The function of E-cadherin is not limited to cell adhesion, but also involves cell proliferation inhibition and cell cycle regulation.
E-cadherin affects cell behavior during the cell cycle by contact inhibition of proliferation, which is achieved by inducing activation of the Hippo pathway. When the adhesion strength between cells decreases, such as when cell density decreases, cell proliferation will be promoted, making E-cadherin particularly important in regulating cell proliferation and migration.
In addition, the study showed that E-cadherin plays an important role in the formation of epithelial buds, a process that involves cell sorting and internal mechanical interactions. Different levels of epithelial tissue respond to growth factors and extracellular matrix in different ways, highlighting the diversity of E-cadherin in tissue development.
The inactivation of E-cadherin is closely related to the progression of various cancers. Reducing the expression of E-cadherin will increase the migration ability of cells and promote the spread of tumors.
The functional loss of E-cadherin can lead to the weakening of cell-to-cell connections, which has a direct impact on the invasiveness and metastatic ability of cancer cells. In many tumors, such as breast cancer and gastric cancer, the expression of E-cadherin is significantly reduced, which becomes one of the indicators for judging the malignancy of the tumor.

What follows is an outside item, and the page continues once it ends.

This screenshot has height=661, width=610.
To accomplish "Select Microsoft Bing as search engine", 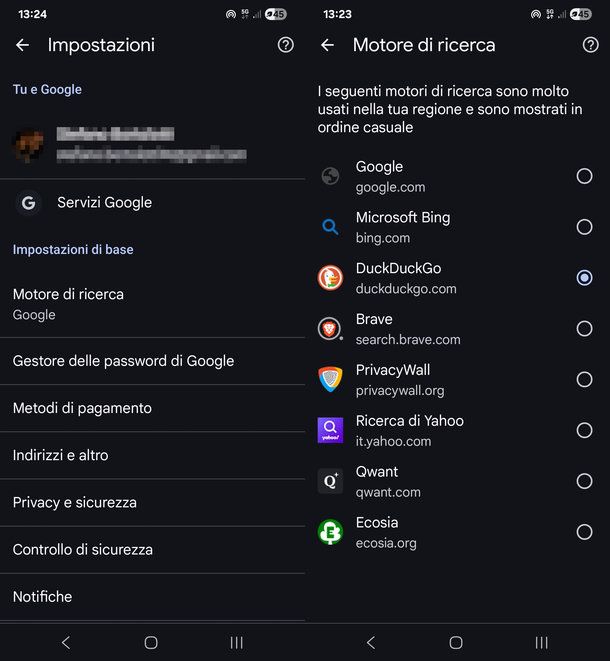I will [584, 227].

As the research on E-cadherin deepens, scientists gradually realize its importance in embryonic development. In the early stages of embryonic development, E-cadherin promotes the uniform differentiation of cells and the establishment of tissue structure, allowing cells to be sorted and assembled correctly.
Takeichi's research not only provides a basis for our understanding of the function of E-cadherin, but also opens up new perspectives on tumor biology and the nature of embryonic development. The presence of E-cadherin shows how cells interact with mechanical forces through chemical signals to regulate their shape and movement. As our understanding of this protein improves, new therapeutic strategies may be developed to combat tumors characterized by E-cadherin inactivation.
In summary, E-cadherin not only plays a core role in cell adhesion, but also reflects how cells maintain coordination in development and disease. From this perspective, can we explore new therapeutic methods to address the challenges of cancer by regulating the function of E-cadherin?